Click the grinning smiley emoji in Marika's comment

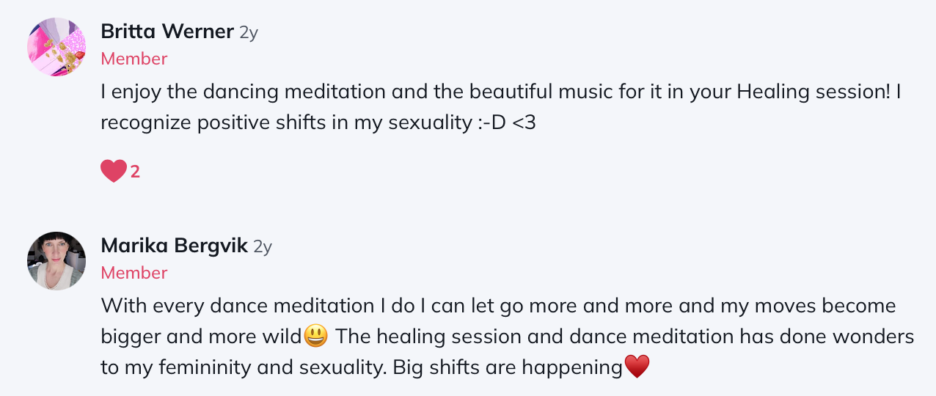point(316,336)
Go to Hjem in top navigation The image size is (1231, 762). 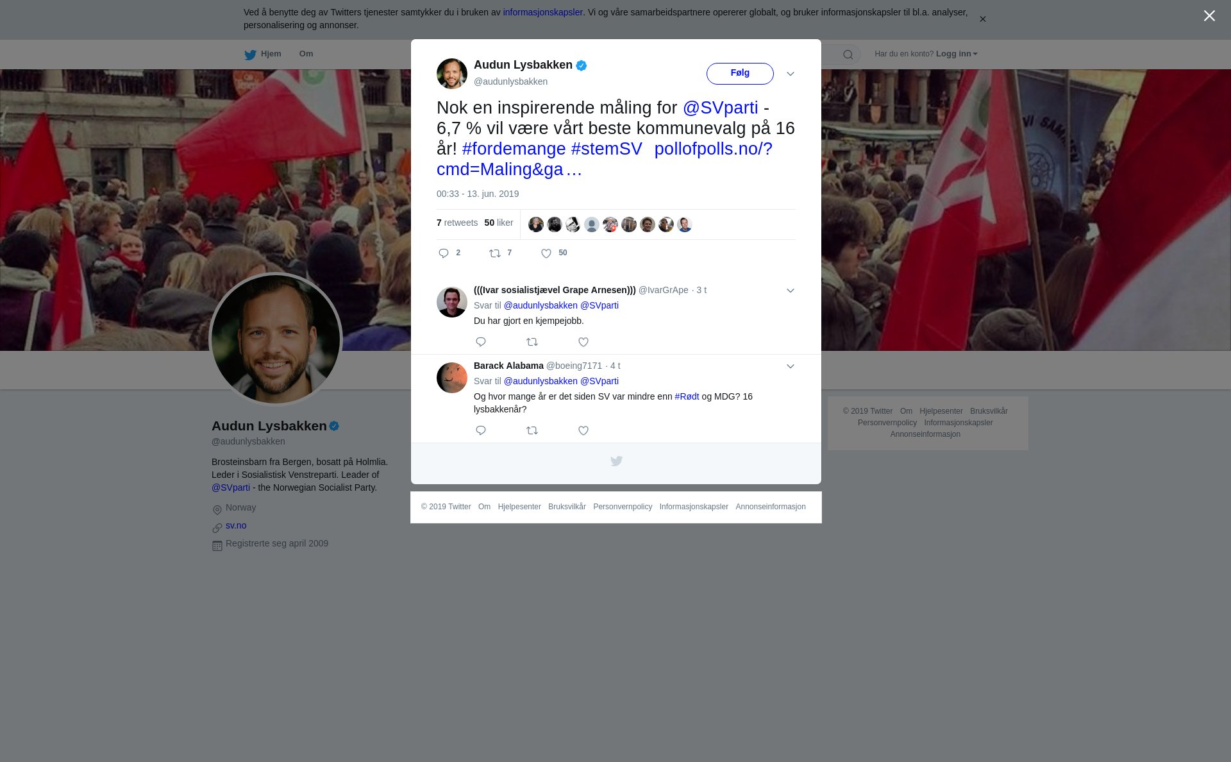[263, 54]
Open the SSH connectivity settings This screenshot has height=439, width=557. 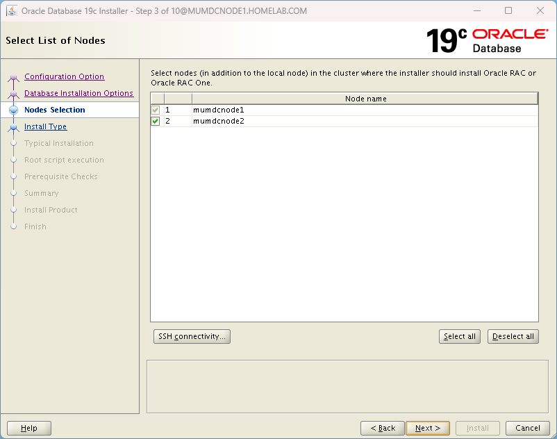[192, 337]
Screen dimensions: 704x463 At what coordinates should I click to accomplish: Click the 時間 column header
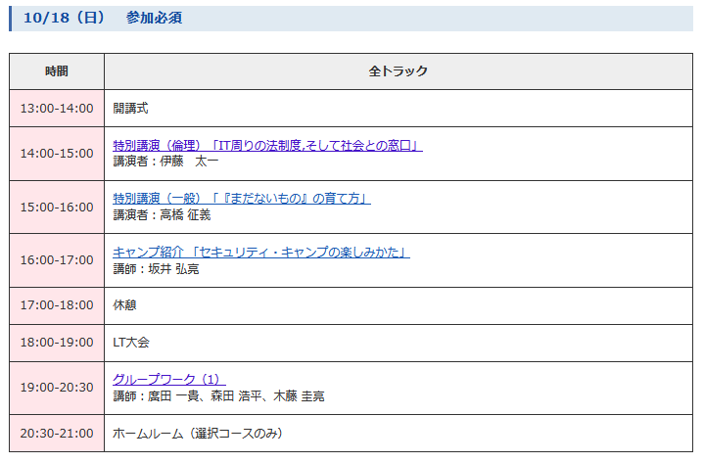[x=57, y=71]
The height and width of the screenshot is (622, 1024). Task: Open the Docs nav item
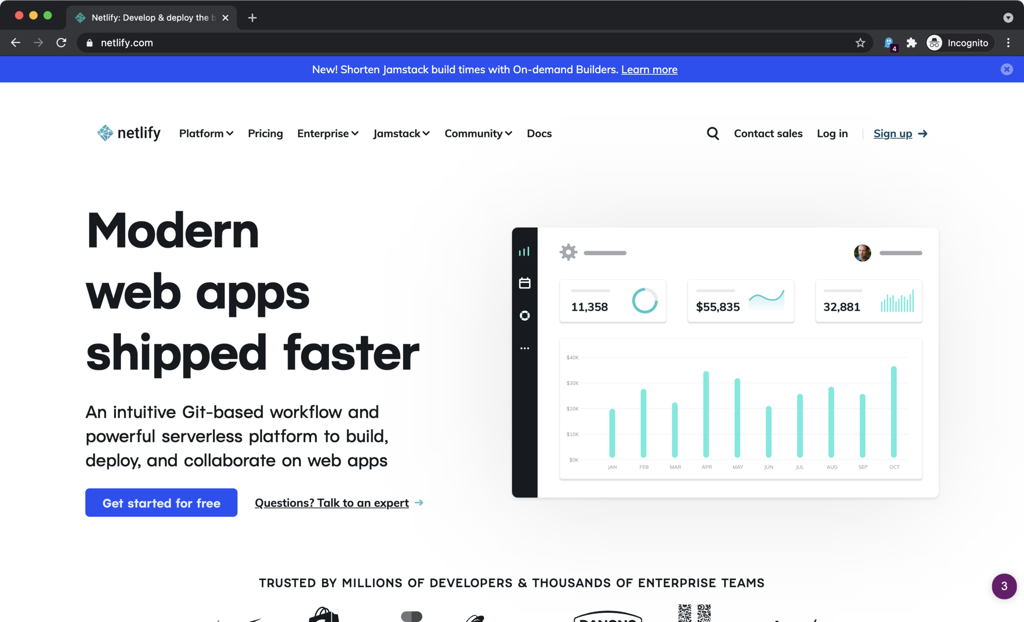[539, 134]
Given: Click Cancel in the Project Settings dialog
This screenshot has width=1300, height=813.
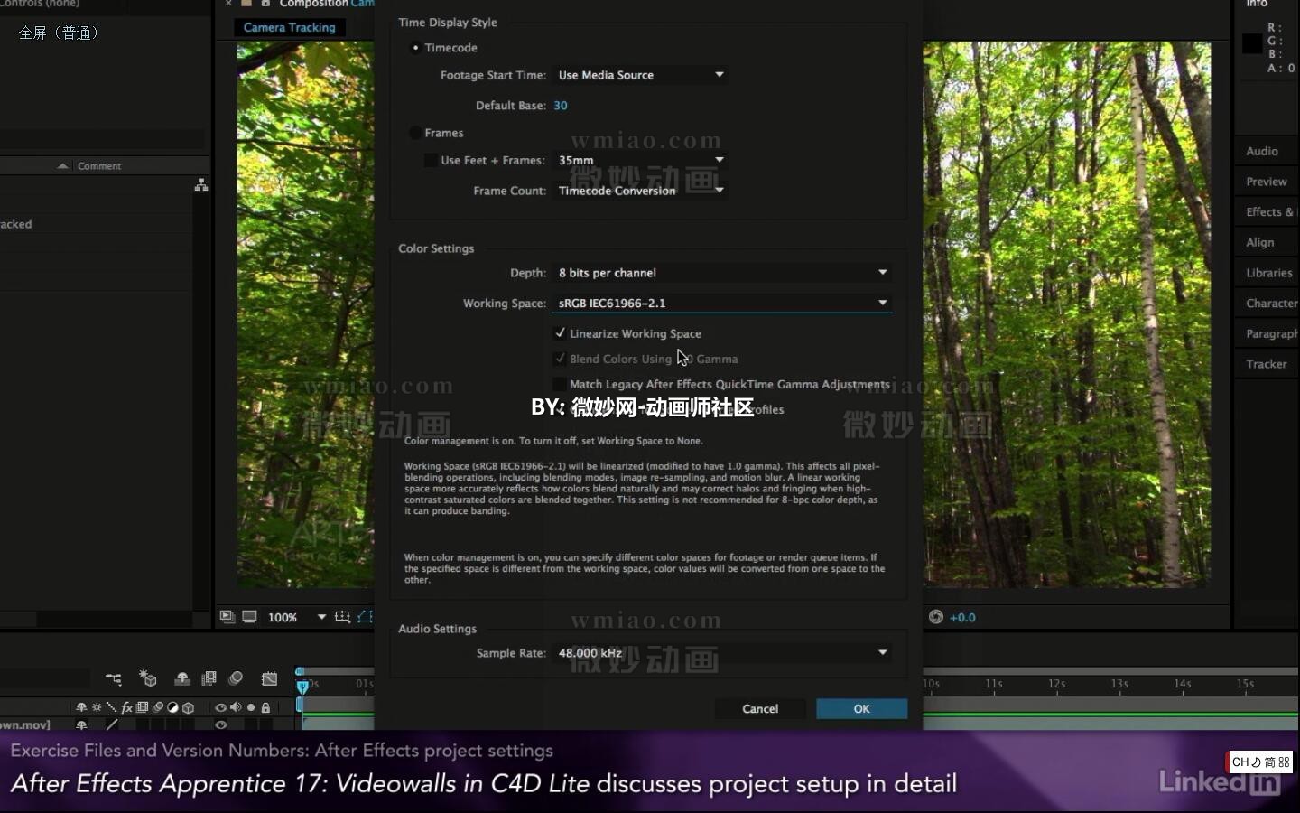Looking at the screenshot, I should click(760, 709).
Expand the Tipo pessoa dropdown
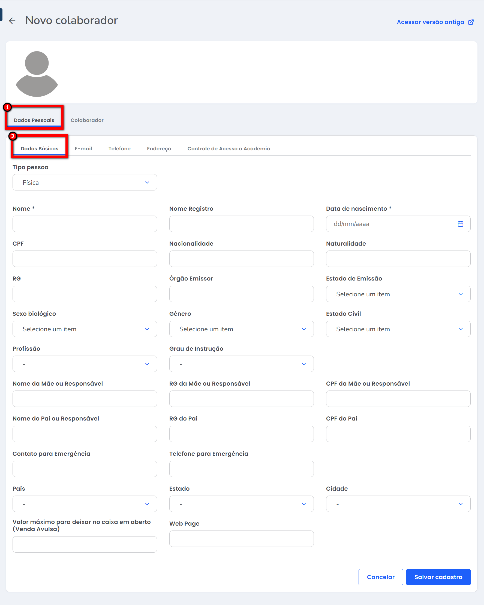The height and width of the screenshot is (605, 484). (x=84, y=182)
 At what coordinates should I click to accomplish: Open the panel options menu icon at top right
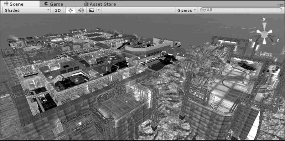(282, 5)
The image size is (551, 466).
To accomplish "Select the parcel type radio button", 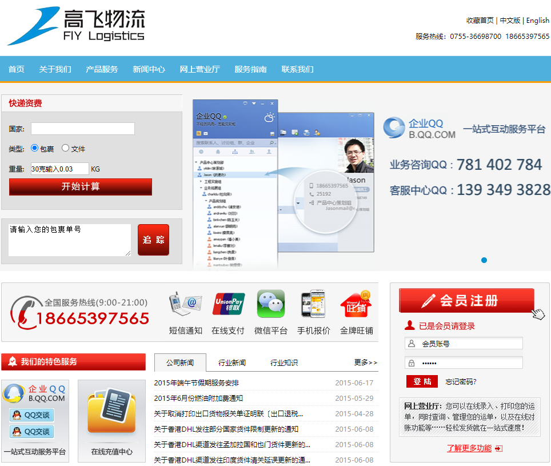I will point(34,148).
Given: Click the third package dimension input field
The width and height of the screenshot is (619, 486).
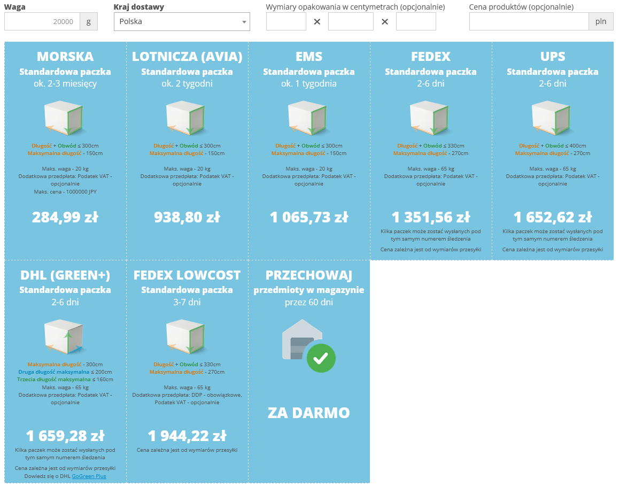Looking at the screenshot, I should pyautogui.click(x=416, y=22).
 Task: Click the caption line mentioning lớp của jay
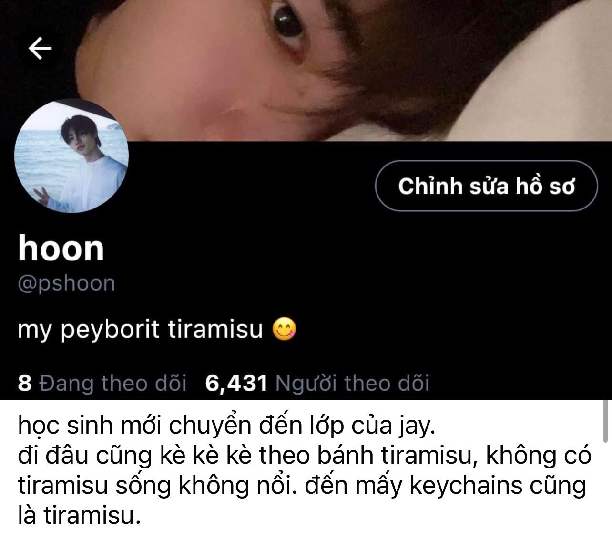(x=227, y=426)
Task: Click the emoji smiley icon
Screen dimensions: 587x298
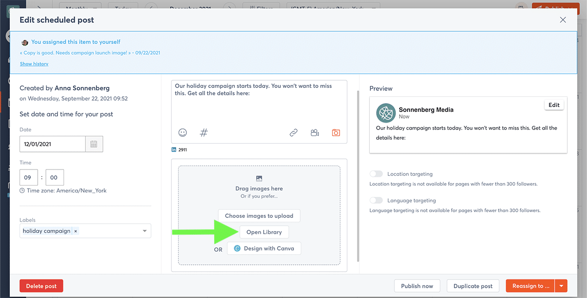Action: [182, 132]
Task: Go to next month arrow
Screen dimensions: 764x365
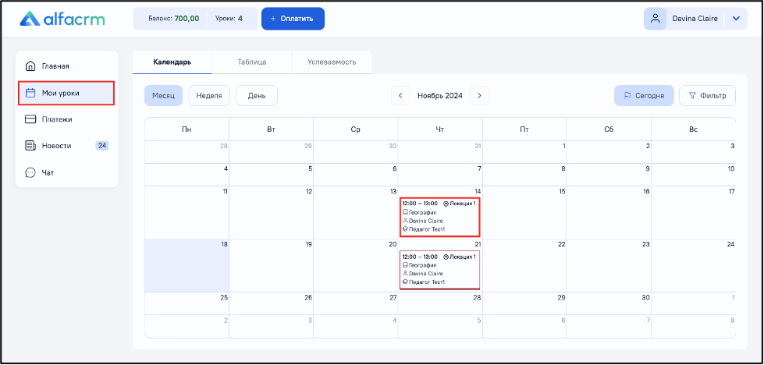Action: [x=479, y=95]
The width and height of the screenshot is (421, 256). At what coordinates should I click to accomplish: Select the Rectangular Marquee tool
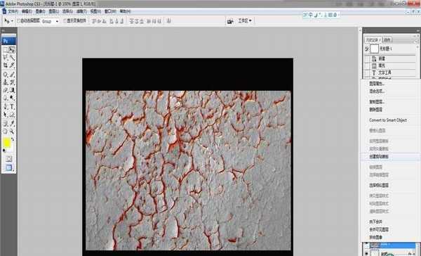[6, 50]
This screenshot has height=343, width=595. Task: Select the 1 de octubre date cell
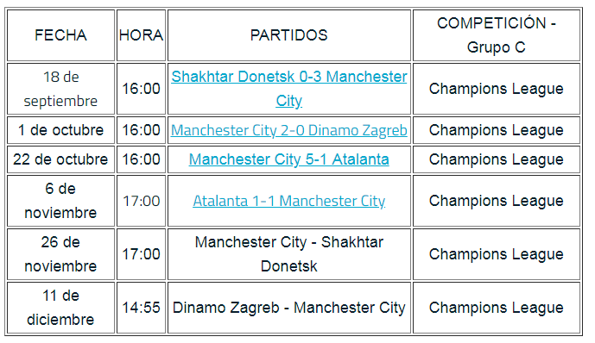coord(60,130)
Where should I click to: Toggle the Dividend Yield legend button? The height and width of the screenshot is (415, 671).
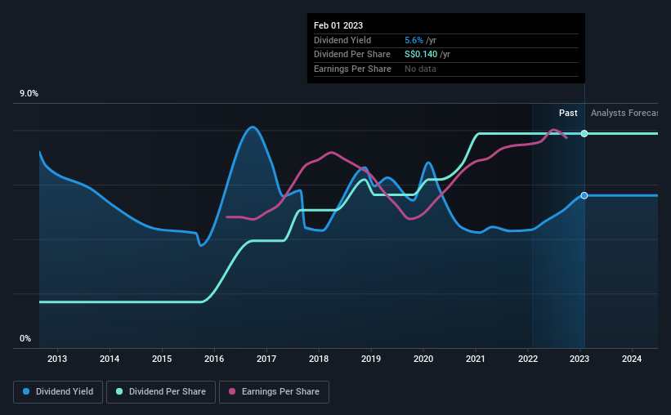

________________________________________

The request » Copy out every line above, from the line containing "The height and width of the screenshot is (622, 1024)." down to the line containing "Looking at the screenshot, I should click(760, 709).", with both of those lines included. Leave the pictures out of your copy.

Response for this exercise »
The height and width of the screenshot is (622, 1024). Task: Open the Docs nav item
[539, 134]
Given: Click Cancel in the Project Settings dialog
This screenshot has width=1300, height=813.
Looking at the screenshot, I should click(760, 709).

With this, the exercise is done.